Din ve siyasetin yollarını ayırmak ya da tersi -2 (Kürtajı okumak)

09 Haziran 2012 12:14 / 2856 kez okundu!

 


Otoriter Muhafazakarlığın günümüzde Yeni Sağ-Yeni Muhafazakarlık olarak adlandırılabileceği görüşüyle bitirmiştik birinci bölümü. Liberal Muhafazakarlık ve Otoriter Muhafazakarlık arasındaki temel ayrımları ortaya koyarken, birincisinin İngiliz tipi gelişime, ikincisini ise Fransız tipi gelişmeye örnek olduklarını da söylememiz gerekiyor.

İngiliz tipi Feodalizmden kapitalizme geçiş sürecinin Liberal karakteri nasıl Liberal Muhafazakarlığın karakterini belirlemişse, Burjuvazi ve Aristokrasi arasındaki mücadelenin devrimsel-sert karakteri de Fransa’daki muhafazakarlığın otoriter karakterini belirlemiştir.

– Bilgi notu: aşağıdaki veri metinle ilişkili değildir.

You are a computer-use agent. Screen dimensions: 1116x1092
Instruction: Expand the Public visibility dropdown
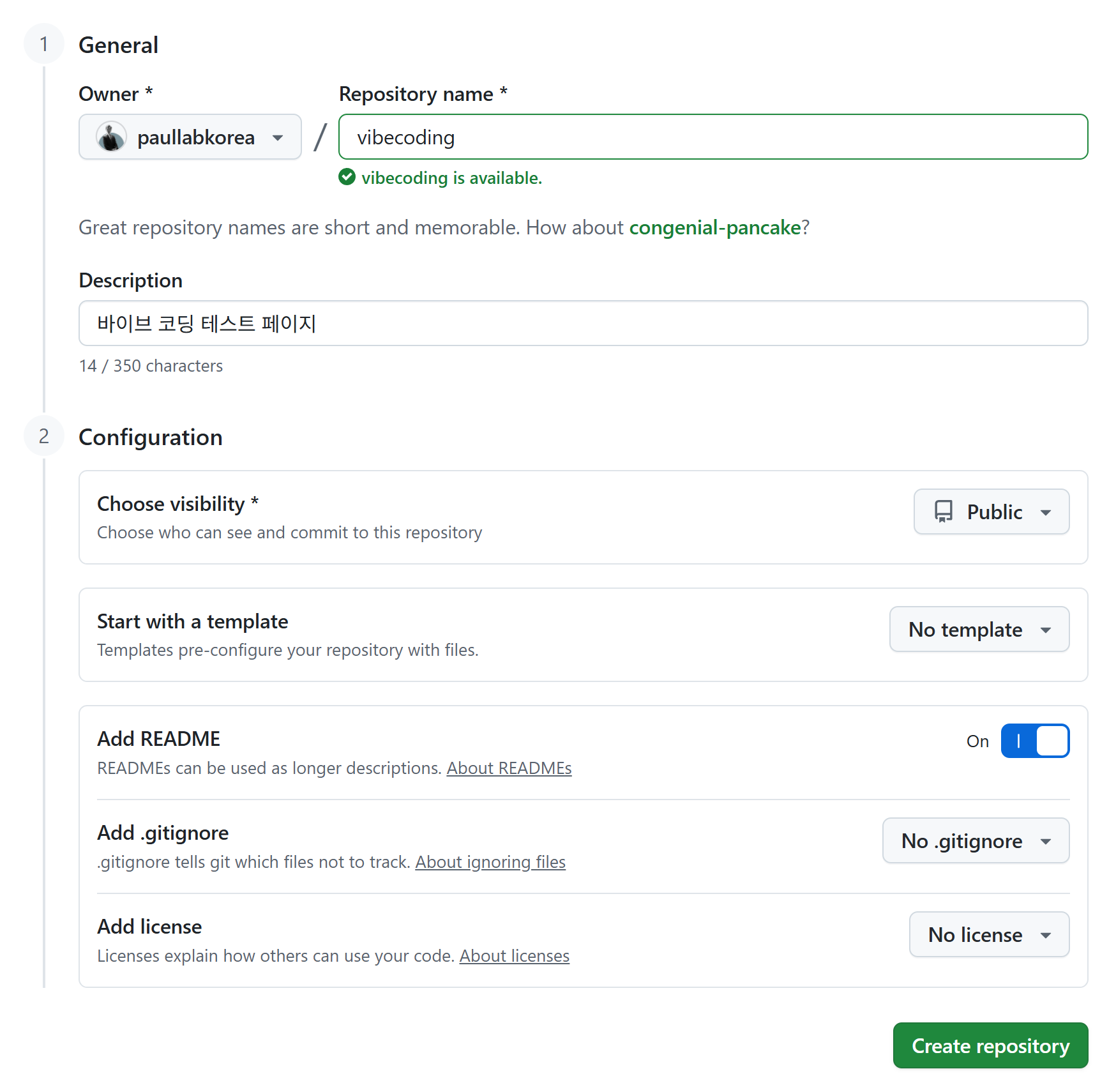point(991,512)
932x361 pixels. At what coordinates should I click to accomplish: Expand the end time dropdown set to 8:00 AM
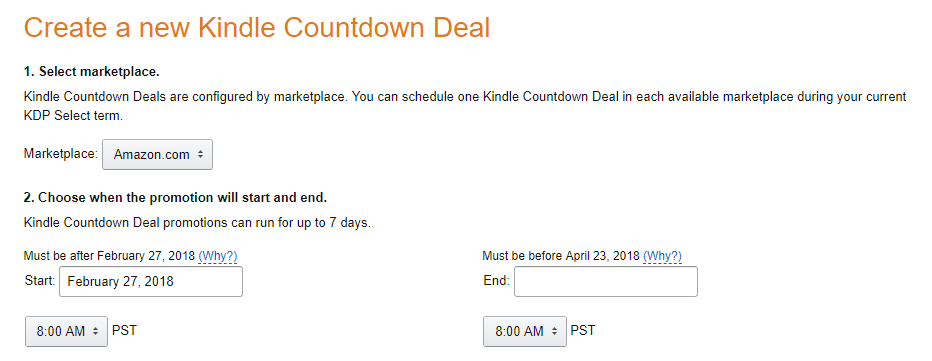click(525, 331)
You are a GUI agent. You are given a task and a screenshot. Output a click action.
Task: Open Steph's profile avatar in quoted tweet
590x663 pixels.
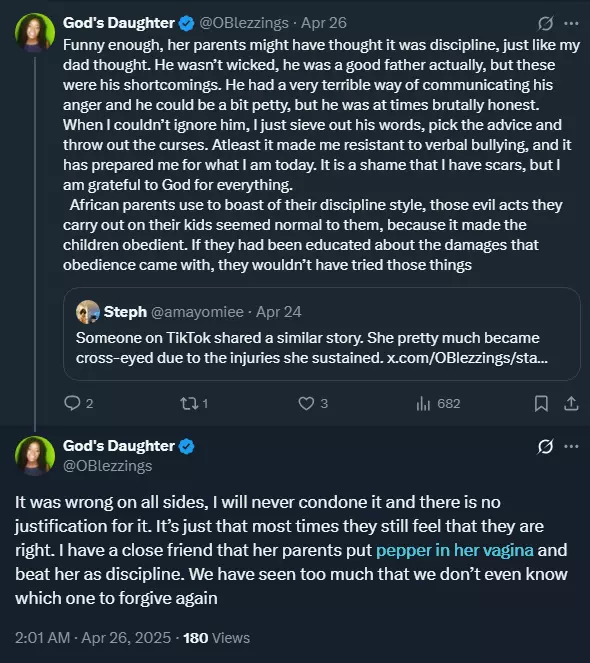[x=88, y=312]
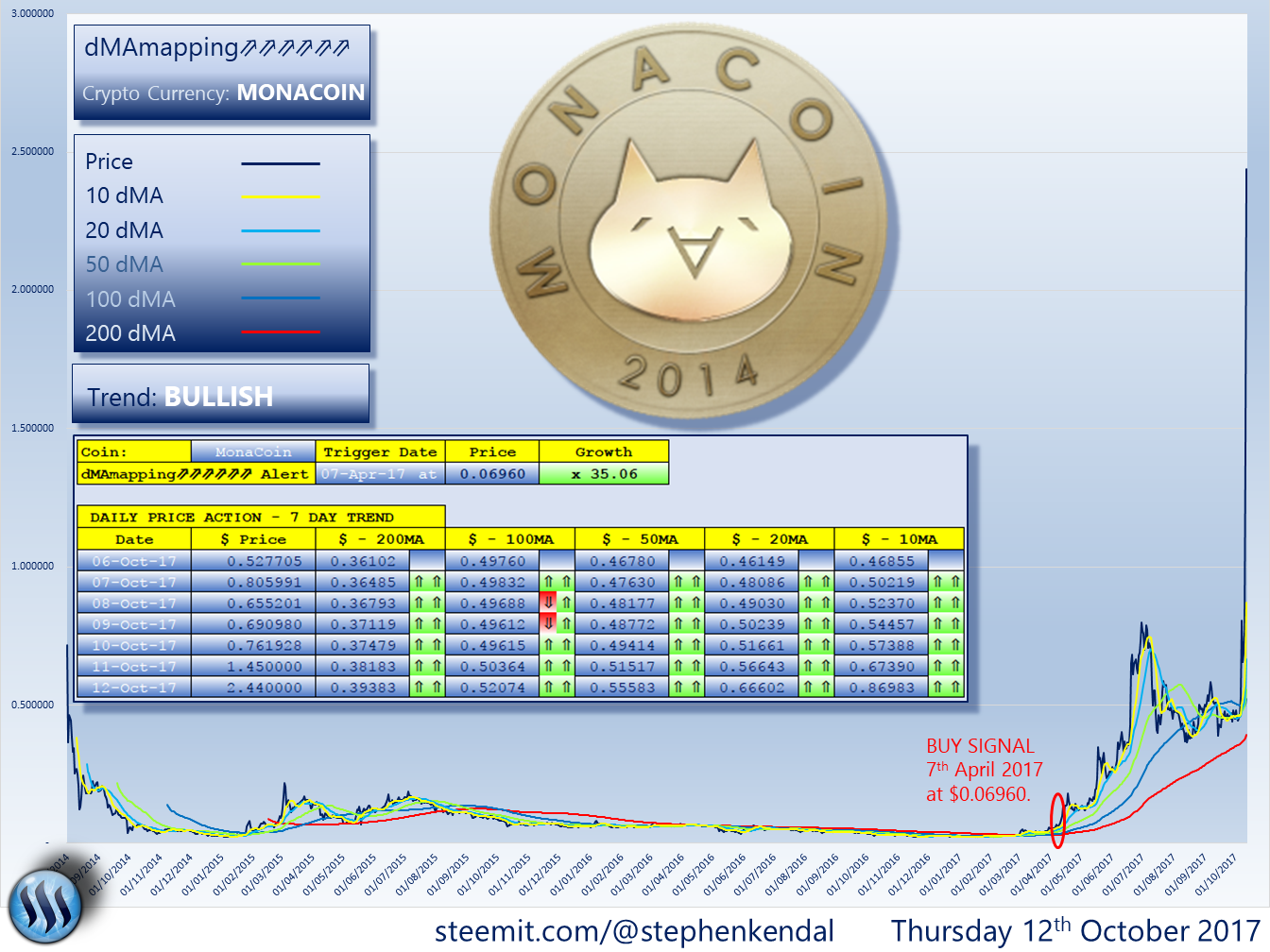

Muhafazakarlığın ideolojik-kültürel karakterini oluşturduğu bu Aydınlanma-Modernleşme karşıtlığı ve gelenek-geçmiş ve statüko yararına değişime karşı olma düşüncesi günümüze kadar devam eden bir sürecin kurucu aşamasıdır. Bu kurucu aşamanın, kendi içinde geliştirdiği çeşitli aşamalardan sonra, günümüzde Yeni Sağ olarak da adlandırılan üst yapısı altı noktada kendini ortaya koymaktadır: 1. Kapitalizm yanlısı bir düşünce tarzı, 2. Liberalizm savunusu (ve Neo-Liberalizm) 3. Muhafazakarlık, 4. Dindarlık, 5. Milliyetçilik, 6. Otoriterlik. Burada Liberalizm ve Muhafazakarlık arasındaki farklılıkları unutmamak bizi yeni bir indirgemecilikten koruyacaktır. Bu ikisi arasında temel farklar olduğu gibi, birbirlerini birleştiren-ortaklaştıran yanların olduğu da vurgulanmalıdır. “Sol”a karşı ortaya konulan siyasal tavırda ve kapitalizm yandaşlığında ortaklaşan bu ideolojiler, otoriterlik ve milliyetçilik gibi ideolojilerde ise farklılaşmaktadır.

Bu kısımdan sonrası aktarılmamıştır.